Home Field Advantage in the MLB (Part 2): Tale of Two Halves

By Proloy Bhattacharyya



September 10, 2005

Home teams perform completely differently during the first half of the baseball season and the last half. I analyze baseball games differently based on which half of the season it is and I will demonstrate one such disparity.

Baseball is a long drawn out season with so many games that the best effort from teams generally do not surface until the latter half of the season. As a result, the home field advantage is stronger during the first half of the season.

Over the past 6 seasons, baseball’s home teams have won 54.6% of their games during the first 81 games of the season ( including 55.8% this season ). During the second half of the season, baseball’s home teams have only won an average of 53.0% of their games. Although a 1.6% difference may not seem major, it still represents a 3.2% drop to a home team’s advantage. Also, first half home records have not been below 53% in any of the past 6 seasons.

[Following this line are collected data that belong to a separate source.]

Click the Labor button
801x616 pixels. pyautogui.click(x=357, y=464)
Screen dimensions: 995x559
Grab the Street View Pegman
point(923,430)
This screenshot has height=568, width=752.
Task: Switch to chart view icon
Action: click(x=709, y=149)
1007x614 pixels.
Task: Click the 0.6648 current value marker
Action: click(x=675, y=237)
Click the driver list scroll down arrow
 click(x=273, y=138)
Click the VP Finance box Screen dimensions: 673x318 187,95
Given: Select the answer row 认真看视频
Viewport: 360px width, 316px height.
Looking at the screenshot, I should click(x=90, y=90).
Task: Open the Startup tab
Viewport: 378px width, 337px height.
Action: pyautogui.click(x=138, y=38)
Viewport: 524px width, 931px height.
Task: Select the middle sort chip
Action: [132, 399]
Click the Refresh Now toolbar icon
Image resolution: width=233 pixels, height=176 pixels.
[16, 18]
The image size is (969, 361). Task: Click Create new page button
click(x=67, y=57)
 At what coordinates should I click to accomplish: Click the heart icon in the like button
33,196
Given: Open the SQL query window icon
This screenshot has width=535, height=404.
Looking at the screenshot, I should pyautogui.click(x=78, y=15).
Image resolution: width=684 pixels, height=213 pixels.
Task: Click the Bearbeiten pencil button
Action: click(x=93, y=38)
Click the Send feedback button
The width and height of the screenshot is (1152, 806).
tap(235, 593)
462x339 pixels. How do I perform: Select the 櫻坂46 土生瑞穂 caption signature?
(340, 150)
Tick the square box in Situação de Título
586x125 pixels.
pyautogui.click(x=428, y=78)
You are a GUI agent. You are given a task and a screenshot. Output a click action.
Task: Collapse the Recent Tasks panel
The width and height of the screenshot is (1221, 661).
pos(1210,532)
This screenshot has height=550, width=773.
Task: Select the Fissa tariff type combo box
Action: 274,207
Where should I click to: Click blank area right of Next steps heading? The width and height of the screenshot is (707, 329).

If we only take into account division rivals, the home field advantage drops by exactly 4% from the first half of the season to the second.

This indicates that one ought to first try to find profitable road teams during the second half of the season. So far this season, road teams in the second half of the season are 179-153, +54.3 units. Last season they were 319-353, +16 units. Decreasing the sample size to a smaller number of games can really yield huge profits for any bettor.